Direct 3D bioprinting of prevascularized tissue constructs with complex microarchitecture.
In this work, we present a rapid DLP based bioprinting method - microscale continuous optical bioprinting (μCOB) - to create prevascularized tissue constructs directly with unprecedented speed and resolution. The 3D-printed prevascularized tissues have complex microarchitecture and precisely controlled distribution of multiple cell types and biomaterial compositions. To simplify and speed up the tissue engineering process, endothelial cells and mesenchymal cells were printed directly into the designed vascular channels without the use of sacrificial material or perfusion. These cells formed lumen-like structures and functional endothelial networks spontaneously both in vitro and in vivo, which provides a much simpler and more efficient platform for engineering tissues with complex structures and functions. This computer-aided photopolymerization-based 3D bioprinting system offers superior speed, resolution, flexibility and scalability over the conventional bioprinters. Its digital nature also provides the flexibility to easily investigate different designs, which is a key to studying the architectural features of the vasculature network. The prevascularized tissues printed by μCOB demonstrated high cell viability and successful endothelial network formation both in vitro and in vivo. Anastomosis between the grafted prevascularized tissues and the host vasculature was observed indicating the formation of functional vasculature in engineered tissues. This platform can be further extended to engineer other tissues that feature complex microarchitectures, such as liver, heart and nerve tissues. By incorporating the prevascularization technique with other primary or stem cells we can potentially engineer functional large-scale tissues for drug testing or even organs for transplantations. With the high resolution and rapid printing speed, it’s relatively easy to scale up to print large hollow vessels for blood flow. Future work can be done to print large vessels and micro-vasculature network together for large tissue constructs. Also, the large scale tissue can be integrated into fluidic devices/bioreactors to simulate blood flow and promote diffusion. With its versatility and biocompatibility, the presented engineering strategy of building vascularized 3D tissues can be broadly applied to promote the development and translation of tissue engineering and regenerative medicine.

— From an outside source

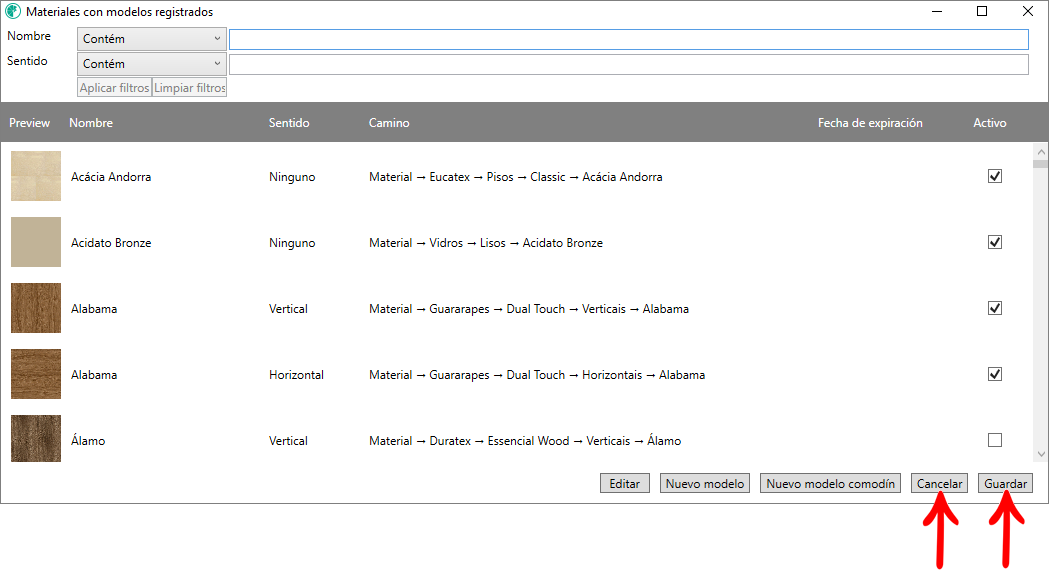Create a Nuevo modelo comodín
This screenshot has height=570, width=1050.
pyautogui.click(x=830, y=484)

Living tissues rely heavily on vascular networks to transport nutrients, oxygen and metabolic waste. However, there still remains a need for a simple and efficient approach to engineer vascularized tissues. Here, we created prevascularized tissues with complex three-dimensional (3D) microarchitectures using a rapid bioprinting method - microscale continuous optical bioprinting (muCOB). Multiple cell types mimicking the native vascular cell composition were encapsulated directly into hydrogels with precisely controlled distribution without the need of sacrificial materials or perfusion. With regionally controlled biomaterial properties the endothelial cells formed lumen-like structures spontaneously in vitro. In vivo implantation demonstrated the survival and progressive formation of the endothelial network in the prevascularized tissue. Anastomosis between the bioprinted endothelial network and host circulation was observed with functional blood vessels featuring red blood cells. With the superior bioprinting speed, flexibility and scalability, this new prevascularization approach can be broadly applicable to the engineering and translation of various functional tissues.